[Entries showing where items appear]
----------------------------------------
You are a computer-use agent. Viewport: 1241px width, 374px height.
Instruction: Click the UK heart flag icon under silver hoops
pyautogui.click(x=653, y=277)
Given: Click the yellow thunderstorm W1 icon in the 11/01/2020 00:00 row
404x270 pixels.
----------------------------------------
Pull out every line of the data above that contains the word "icon".

Instruction: Click the UK heart flag icon under silver hoops
Given: Click the yellow thunderstorm W1 icon in the 11/01/2020 00:00 row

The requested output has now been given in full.